---------- INFORMATION SHOWN ----------
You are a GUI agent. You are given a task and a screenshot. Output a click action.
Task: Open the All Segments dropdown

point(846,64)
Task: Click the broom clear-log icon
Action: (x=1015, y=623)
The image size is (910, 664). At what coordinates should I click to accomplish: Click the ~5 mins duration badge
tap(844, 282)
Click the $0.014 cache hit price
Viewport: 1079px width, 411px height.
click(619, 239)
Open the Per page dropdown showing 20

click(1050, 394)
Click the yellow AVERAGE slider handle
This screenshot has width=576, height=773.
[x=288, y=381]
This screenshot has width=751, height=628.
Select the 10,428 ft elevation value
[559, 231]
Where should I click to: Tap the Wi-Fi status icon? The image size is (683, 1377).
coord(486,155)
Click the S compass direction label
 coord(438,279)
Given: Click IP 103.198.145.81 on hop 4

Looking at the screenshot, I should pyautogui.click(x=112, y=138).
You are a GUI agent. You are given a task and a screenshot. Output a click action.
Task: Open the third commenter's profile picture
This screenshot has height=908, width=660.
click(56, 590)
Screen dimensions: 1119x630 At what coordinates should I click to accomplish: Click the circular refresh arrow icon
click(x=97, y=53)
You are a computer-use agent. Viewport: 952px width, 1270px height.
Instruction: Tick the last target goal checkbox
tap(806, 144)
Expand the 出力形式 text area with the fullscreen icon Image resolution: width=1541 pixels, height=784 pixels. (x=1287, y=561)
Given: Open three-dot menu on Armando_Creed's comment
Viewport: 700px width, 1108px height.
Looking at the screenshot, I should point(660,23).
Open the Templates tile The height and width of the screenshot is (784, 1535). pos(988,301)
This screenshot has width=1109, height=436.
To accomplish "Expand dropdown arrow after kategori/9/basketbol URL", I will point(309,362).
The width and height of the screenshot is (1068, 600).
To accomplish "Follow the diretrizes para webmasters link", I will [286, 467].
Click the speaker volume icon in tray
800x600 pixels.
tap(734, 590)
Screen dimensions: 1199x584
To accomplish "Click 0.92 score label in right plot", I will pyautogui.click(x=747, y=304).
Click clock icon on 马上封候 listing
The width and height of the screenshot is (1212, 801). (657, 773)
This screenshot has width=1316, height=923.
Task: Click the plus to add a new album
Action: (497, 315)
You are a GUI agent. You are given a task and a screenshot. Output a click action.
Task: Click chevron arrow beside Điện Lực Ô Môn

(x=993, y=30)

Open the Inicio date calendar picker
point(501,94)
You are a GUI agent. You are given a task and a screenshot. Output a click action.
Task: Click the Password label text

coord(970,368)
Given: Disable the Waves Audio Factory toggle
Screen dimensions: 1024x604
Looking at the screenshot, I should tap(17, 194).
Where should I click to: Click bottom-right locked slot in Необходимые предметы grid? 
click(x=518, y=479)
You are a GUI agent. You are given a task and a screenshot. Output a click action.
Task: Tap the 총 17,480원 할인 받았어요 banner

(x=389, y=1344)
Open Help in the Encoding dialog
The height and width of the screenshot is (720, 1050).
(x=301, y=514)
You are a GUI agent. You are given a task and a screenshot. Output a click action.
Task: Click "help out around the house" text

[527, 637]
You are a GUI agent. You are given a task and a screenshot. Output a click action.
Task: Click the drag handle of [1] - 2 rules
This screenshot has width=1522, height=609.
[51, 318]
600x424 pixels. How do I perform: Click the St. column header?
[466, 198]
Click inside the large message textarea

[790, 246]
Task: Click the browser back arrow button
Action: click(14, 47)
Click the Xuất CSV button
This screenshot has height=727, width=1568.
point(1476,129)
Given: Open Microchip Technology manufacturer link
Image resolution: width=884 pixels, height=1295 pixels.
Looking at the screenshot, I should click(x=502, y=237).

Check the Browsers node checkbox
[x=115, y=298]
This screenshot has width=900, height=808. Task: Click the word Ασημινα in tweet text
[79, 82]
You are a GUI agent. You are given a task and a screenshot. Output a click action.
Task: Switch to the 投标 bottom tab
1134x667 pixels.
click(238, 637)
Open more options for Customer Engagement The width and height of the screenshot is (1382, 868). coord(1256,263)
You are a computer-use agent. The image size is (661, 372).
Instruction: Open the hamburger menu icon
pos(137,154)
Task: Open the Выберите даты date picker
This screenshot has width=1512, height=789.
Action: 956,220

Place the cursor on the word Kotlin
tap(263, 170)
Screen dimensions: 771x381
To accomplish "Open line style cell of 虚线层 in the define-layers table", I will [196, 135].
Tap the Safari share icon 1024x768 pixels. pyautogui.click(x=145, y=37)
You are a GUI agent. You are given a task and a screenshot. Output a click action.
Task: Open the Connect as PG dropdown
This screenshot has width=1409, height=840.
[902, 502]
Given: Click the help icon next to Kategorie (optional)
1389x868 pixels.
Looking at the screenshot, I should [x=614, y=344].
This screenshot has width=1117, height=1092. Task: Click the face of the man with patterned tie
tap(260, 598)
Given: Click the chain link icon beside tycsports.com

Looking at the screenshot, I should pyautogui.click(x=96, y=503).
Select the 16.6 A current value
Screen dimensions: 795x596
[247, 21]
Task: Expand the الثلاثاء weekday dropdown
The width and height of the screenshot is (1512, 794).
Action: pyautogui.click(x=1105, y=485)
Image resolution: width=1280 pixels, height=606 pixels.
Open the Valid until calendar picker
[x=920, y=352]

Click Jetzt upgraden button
----------
**DIRECTIONS**.
The material must be duplicated in full, with each line kept exact.

**TASK ANSWER**.
You are a GUI agent. You are given a task and a screenshot. Output a click action.
Task: Open the All Segments dropdown

point(846,64)
Task: Click the broom clear-log icon
Action: (x=1015, y=623)
The image size is (910, 664). At what coordinates should I click to accomplish: Click the ~5 mins duration badge
tap(844, 282)
Click the $0.014 cache hit price
Viewport: 1079px width, 411px height.
click(619, 239)
Open the Per page dropdown showing 20

click(1050, 394)
Click the yellow AVERAGE slider handle
This screenshot has width=576, height=773.
[x=288, y=381]
This screenshot has width=751, height=628.
Select the 10,428 ft elevation value
[559, 231]
Where should I click to: Tap the Wi-Fi status icon? The image size is (683, 1377).
coord(486,155)
Click the S compass direction label
 coord(438,279)
Given: Click IP 103.198.145.81 on hop 4

Looking at the screenshot, I should pyautogui.click(x=112, y=138).
You are a GUI agent. You are given a task and a screenshot. Output a click action.
Task: Open the third commenter's profile picture
This screenshot has height=908, width=660.
click(56, 590)
Screen dimensions: 1119x630 At what coordinates should I click to accomplish: Click the circular refresh arrow icon
click(x=97, y=53)
You are a computer-use agent. Viewport: 952px width, 1270px height.
Instruction: Tick the last target goal checkbox
tap(806, 144)
Expand the 出力形式 text area with the fullscreen icon Image resolution: width=1541 pixels, height=784 pixels. (x=1287, y=561)
Given: Open three-dot menu on Armando_Creed's comment
Viewport: 700px width, 1108px height.
Looking at the screenshot, I should point(660,23).
Open the Templates tile The height and width of the screenshot is (784, 1535). pos(988,301)
This screenshot has width=1109, height=436.
To accomplish "Expand dropdown arrow after kategori/9/basketbol URL", I will point(309,362).
The width and height of the screenshot is (1068, 600).
To accomplish "Follow the diretrizes para webmasters link", I will [286, 467].
Click the speaker volume icon in tray
800x600 pixels.
tap(734, 590)
Screen dimensions: 1199x584
To accomplish "Click 0.92 score label in right plot", I will pyautogui.click(x=747, y=304).
Click clock icon on 马上封候 listing
The width and height of the screenshot is (1212, 801). (657, 773)
This screenshot has width=1316, height=923.
Task: Click the plus to add a new album
Action: (497, 315)
You are a GUI agent. You are given a task and a screenshot. Output a click action.
Task: Click chevron arrow beside Điện Lực Ô Môn

(x=993, y=30)

Open the Inicio date calendar picker
point(501,94)
You are a GUI agent. You are given a task and a screenshot. Output a click action.
Task: Click the Password label text

coord(970,368)
Given: Disable the Waves Audio Factory toggle
Screen dimensions: 1024x604
Looking at the screenshot, I should tap(17, 194).
Where should I click to: Click bottom-right locked slot in Необходимые предметы grid? 
click(x=518, y=479)
You are a GUI agent. You are given a task and a screenshot. Output a click action.
Task: Tap the 총 17,480원 할인 받았어요 banner

(x=389, y=1344)
Open Help in the Encoding dialog
The height and width of the screenshot is (720, 1050).
(x=301, y=514)
You are a GUI agent. You are given a task and a screenshot. Output a click action.
Task: Click "help out around the house" text

[527, 637]
You are a GUI agent. You are given a task and a screenshot. Output a click action.
Task: Click the drag handle of [1] - 2 rules
This screenshot has width=1522, height=609.
[51, 318]
600x424 pixels. How do I perform: Click the St. column header?
[466, 198]
Click inside the large message textarea

[790, 246]
Task: Click the browser back arrow button
Action: click(14, 47)
Click the Xuất CSV button
This screenshot has height=727, width=1568.
point(1476,129)
Given: Open Microchip Technology manufacturer link
Image resolution: width=884 pixels, height=1295 pixels.
Looking at the screenshot, I should click(x=502, y=237).

Check the Browsers node checkbox
[x=115, y=298]
This screenshot has width=900, height=808. Task: Click the word Ασημινα in tweet text
[79, 82]
You are a GUI agent. You are given a task and a screenshot. Output a click action.
Task: Switch to the 投标 bottom tab
1134x667 pixels.
click(238, 637)
Open more options for Customer Engagement The width and height of the screenshot is (1382, 868). coord(1256,263)
You are a computer-use agent. The image size is (661, 372).
Instruction: Open the hamburger menu icon
pos(137,154)
Task: Open the Выберите даты date picker
This screenshot has width=1512, height=789.
Action: 956,220

Place the cursor on the word Kotlin
tap(263, 170)
Screen dimensions: 771x381
To accomplish "Open line style cell of 虚线层 in the define-layers table", I will [196, 135].
Tap the Safari share icon 1024x768 pixels. pyautogui.click(x=145, y=37)
You are a GUI agent. You are given a task and a screenshot. Output a click action.
Task: Open the Connect as PG dropdown
This screenshot has width=1409, height=840.
[902, 502]
Given: Click the help icon next to Kategorie (optional)
1389x868 pixels.
Looking at the screenshot, I should [x=614, y=344].
This screenshot has width=1117, height=1092. Task: Click the face of the man with patterned tie
tap(260, 598)
Given: Click the chain link icon beside tycsports.com

Looking at the screenshot, I should pyautogui.click(x=96, y=503).
Select the 16.6 A current value
Screen dimensions: 795x596
[247, 21]
Task: Expand the الثلاثاء weekday dropdown
The width and height of the screenshot is (1512, 794).
Action: pyautogui.click(x=1105, y=485)
Image resolution: width=1280 pixels, height=606 pixels.
Open the Valid until calendar picker
[x=920, y=352]

Click Jetzt upgraden button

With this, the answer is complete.